▽

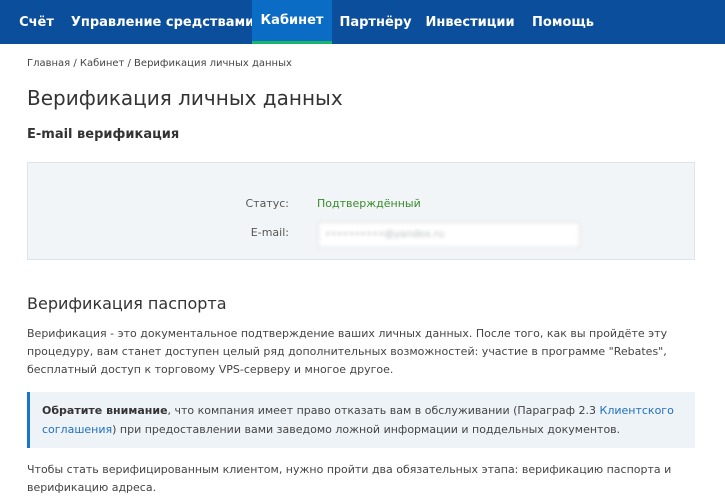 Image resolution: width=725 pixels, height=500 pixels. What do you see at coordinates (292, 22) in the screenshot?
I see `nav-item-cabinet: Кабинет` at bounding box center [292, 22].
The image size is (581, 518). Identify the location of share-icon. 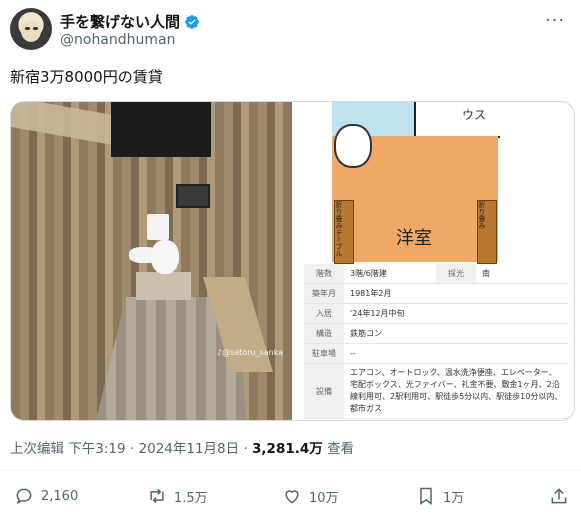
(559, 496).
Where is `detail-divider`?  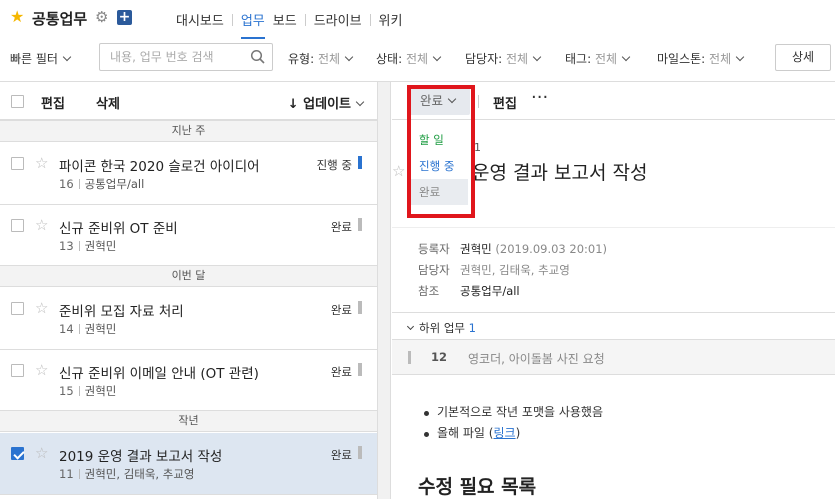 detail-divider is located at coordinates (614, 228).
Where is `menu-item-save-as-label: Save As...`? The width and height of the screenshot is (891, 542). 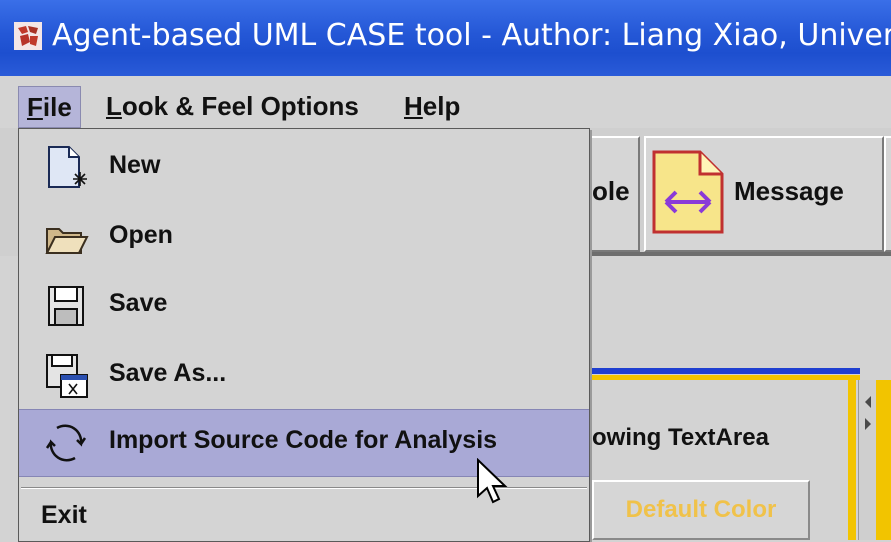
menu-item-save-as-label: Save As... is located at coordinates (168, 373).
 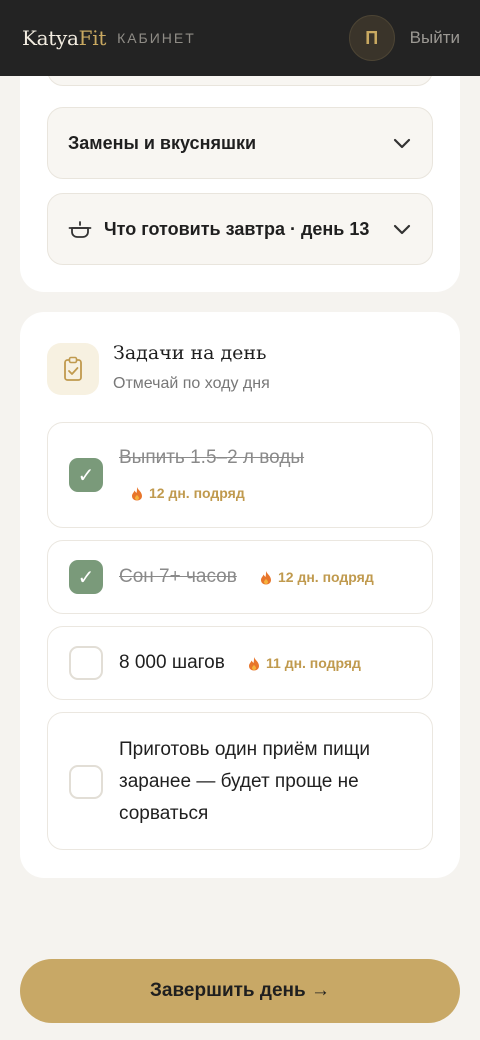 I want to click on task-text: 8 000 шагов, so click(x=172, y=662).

△
▽

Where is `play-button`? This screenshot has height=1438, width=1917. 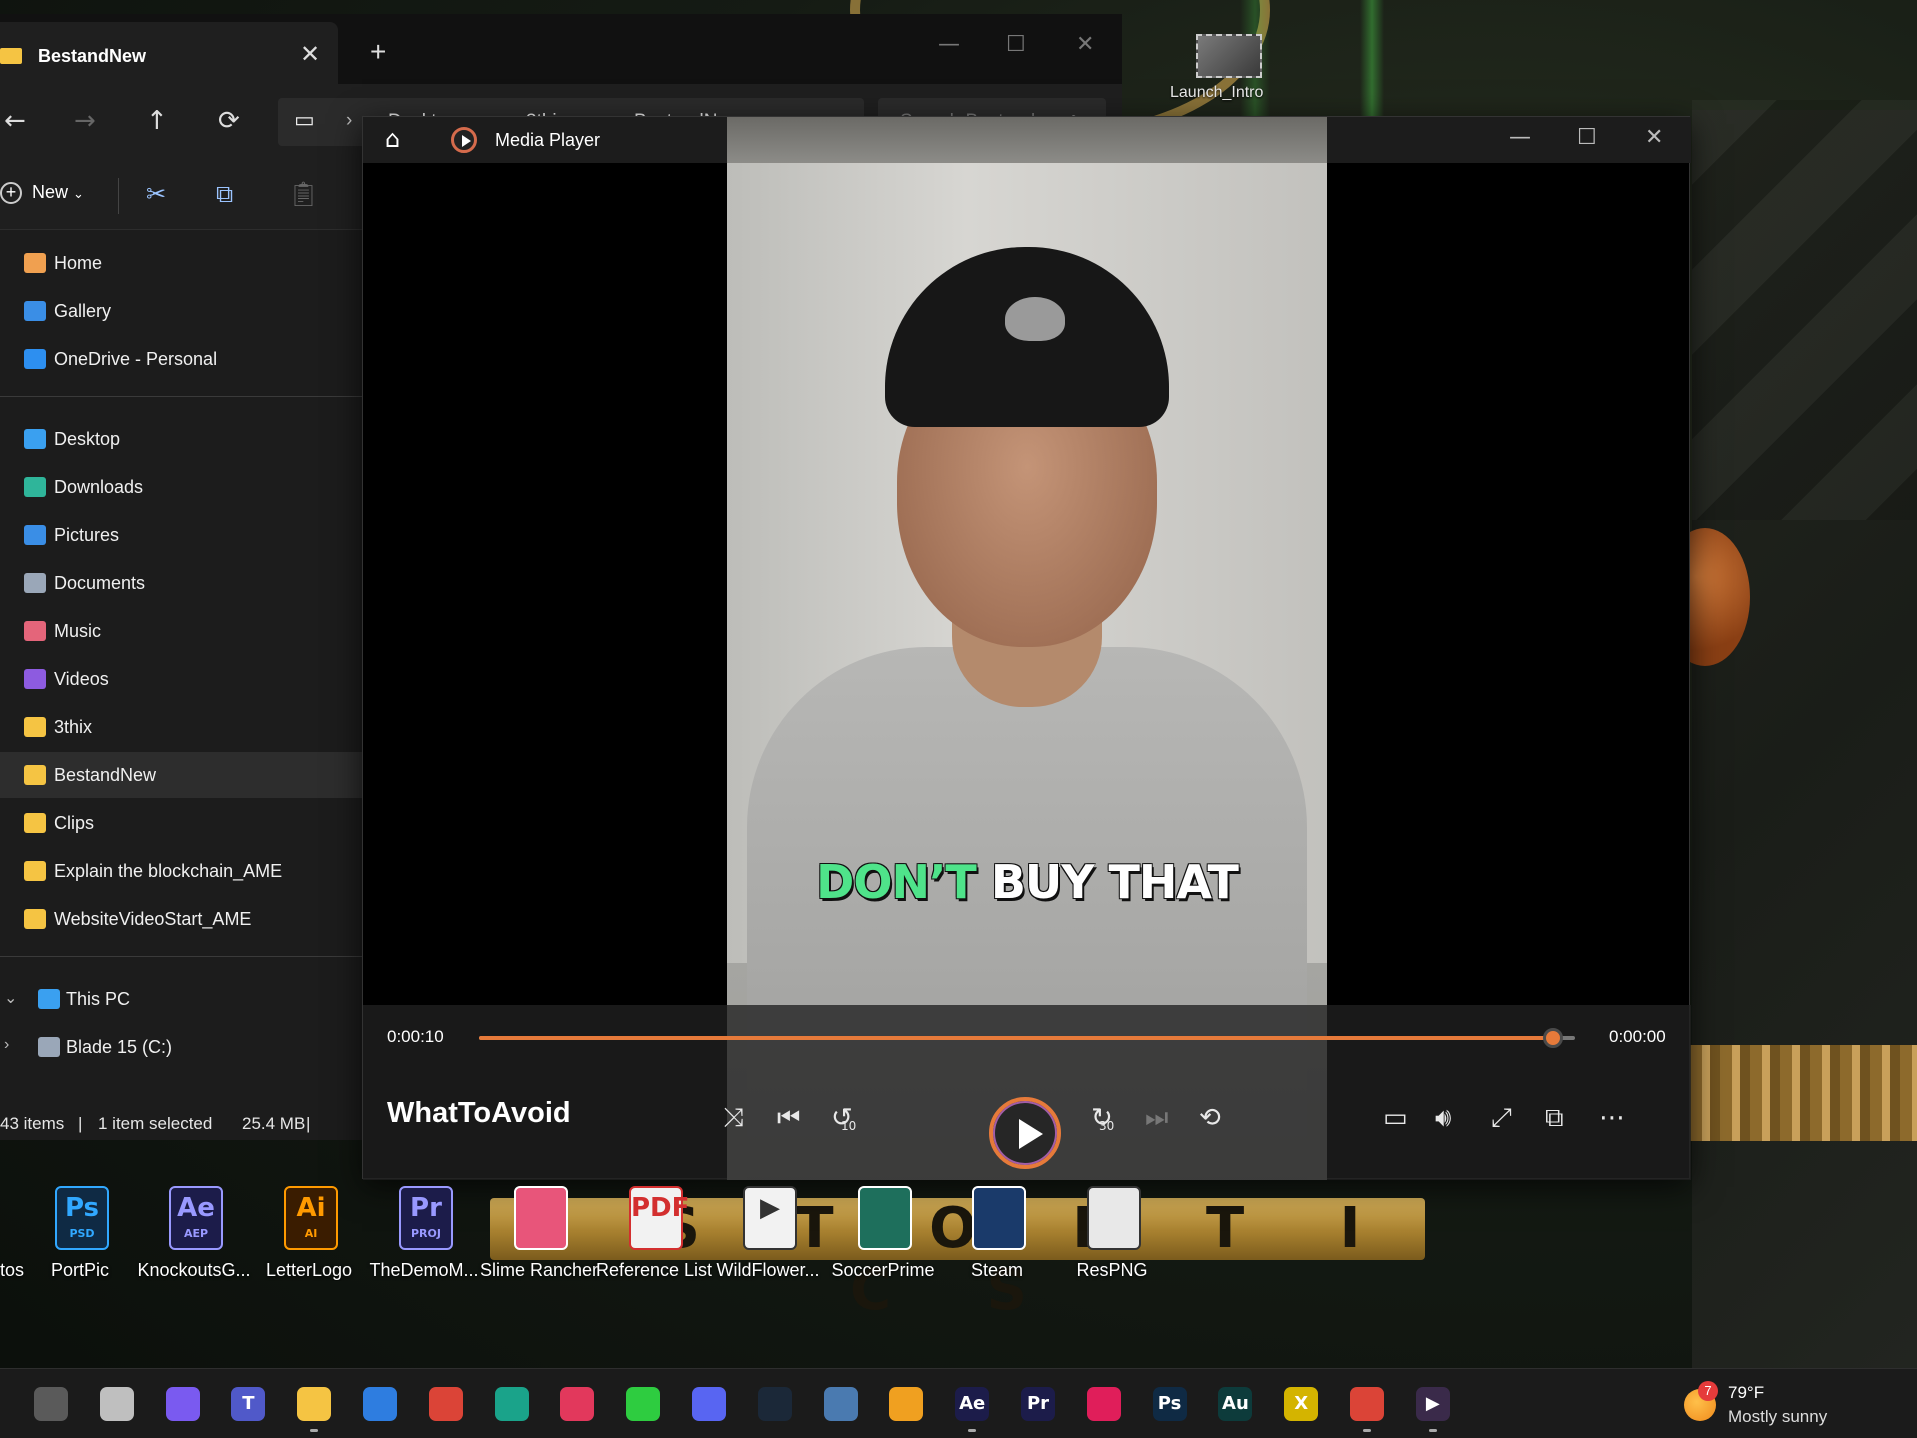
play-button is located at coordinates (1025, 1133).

△

- **EXERCISE OBJECTIVE**
Convert the items above into a JSON list of strings, one string per line, for the stretch from the line that contains "has height=1438, width=1917." through the line that contains "play-button is located". Skip blank lines and leave the pictures out.

- **RESULT OF THE EXERCISE**
[
  "Where is `play-button`? This screenshot has height=1438, width=1917. ",
  "play-button is located at coordinates (1025, 1133)."
]